━━━ SELECTED PASSAGE ━━━
ABSTRACT
Societal demands leading to an increase in the intensity of land use, coupled with protection of the environment are requiring increasing use of data from physical and chemical surface and near-surface processes involving the atmosphere, lithosphere, and hydrosphere. These interrelated processes are attracting increased attention from many disciplines but foremost among them should be geomorphology, for which the traditional focus has been such processes and their interrelationships.
A variety of land uses contribute to the need for process rate data: mineral and energy development; industrial, commercial, residential, and recreational development; and waste repositories, especially for the more toxic or polluting forms of wastes. To minimize the costs of maintenance during use, and, perhaps even more important, long-term maintenance over centuries, landforms of long-term stability should be designed and processes having slow rates of change should be utilized. Data for such design are not readily available in the scientific literature. Quantitative data on the short-term rates of processes under varying conditions are exceedingly scarce and are not commonly available. The more readily available estimates are for periods of thousands of years. Contrasting short-term rates for processes common to arid, temperate, and humid climates are virtually unknown. Despite several centuries of work describing landforms qualitatively, methods for rigorous quantitative analysis of process rates, including their variability, are not extensively available for application to monitoring or design problems in surface and shallow subsurface environments.
━━━
■ QUESTIONS
1 – Answer these questions from the geomorphology abstract, one line each:
(a) Which discipline does the abstract say should be foremost in studying these processes?
(b) For what length of time are the more readily available estimates of process rates?
(c) Which kinds of waste repositories does it single out as especially needing process rate data?
2 – Sum up the geomorphology abstract in two sentences.
3 – Carry on writing the geomorphology abstract from its last sentence.
The records that follow have nothing to do with the abstract.
━━━ RECORDED DATA ━━━
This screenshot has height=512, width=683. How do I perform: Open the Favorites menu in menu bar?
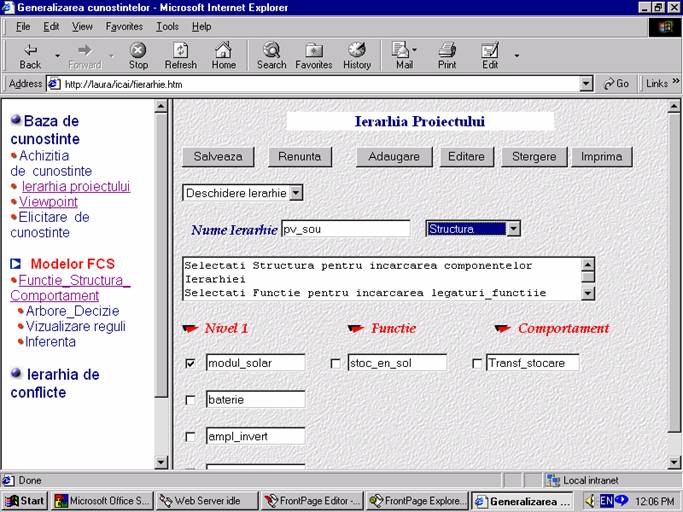[124, 26]
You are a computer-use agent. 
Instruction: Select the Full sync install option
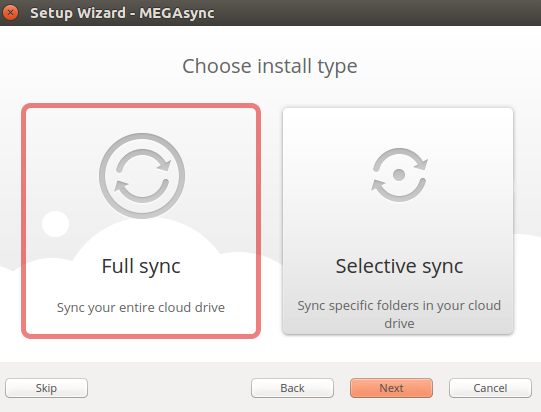pyautogui.click(x=141, y=221)
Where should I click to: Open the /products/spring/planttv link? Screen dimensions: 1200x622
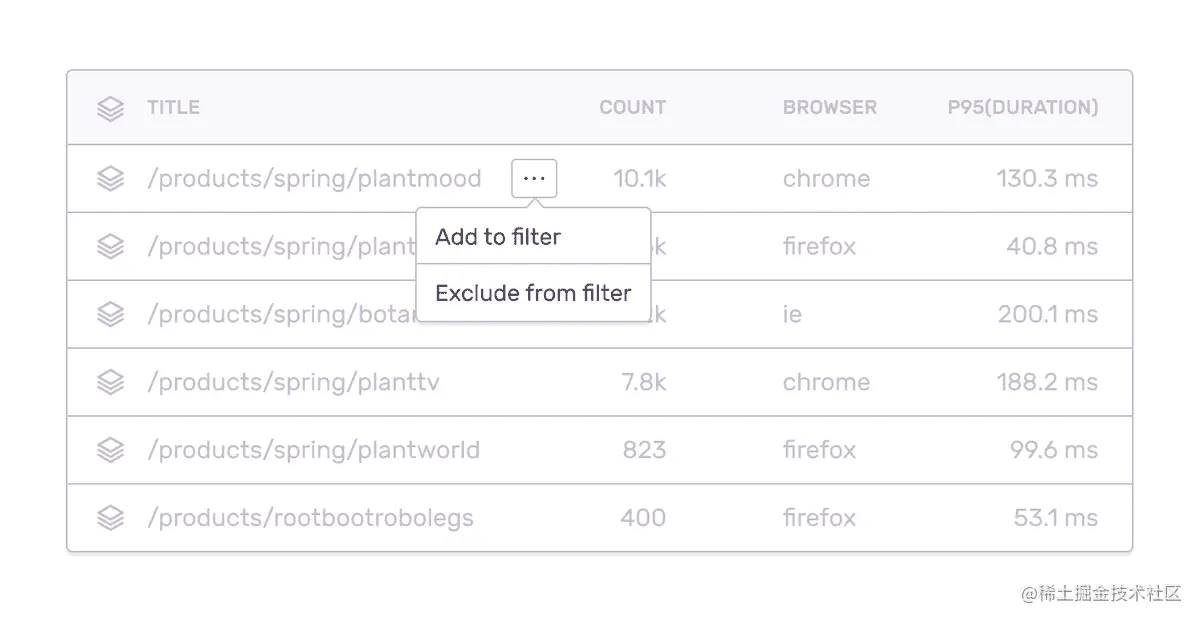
━━━
■ ANSWERS TO THE EXERCISES
1 –
(a) Geomorphology.
(b) Periods of thousands of years.
(c) Repositories for the more toxic or polluting forms of wastes.

2 – Growing land use and environmental protection call for more data on surface and near-surface processes, which geomorphology has traditionally studied. Such data are needed to design stable landforms for uses like development and waste repositories, but quantitative short-term rates, especially across arid, temperate, and humid climates, are scarce, and rigorous methods for measuring them are not widely available.

3 –
In this paper the need for such data is stressed, using various examples of slope stability and of geochemical and material transport problems associated with coal and uranium mining in arid regions of the western United States, with lignite and coal reclamation in more temperate regions such as central Texas and the eastern United States, and with recent problems associated with mining under humid tropical conditions in Papua New Guinea. Tropical environments may serve as excellent natural laboratories for certain processes that will occur under temperate and arid conditions as well as humid, but over a longer time period.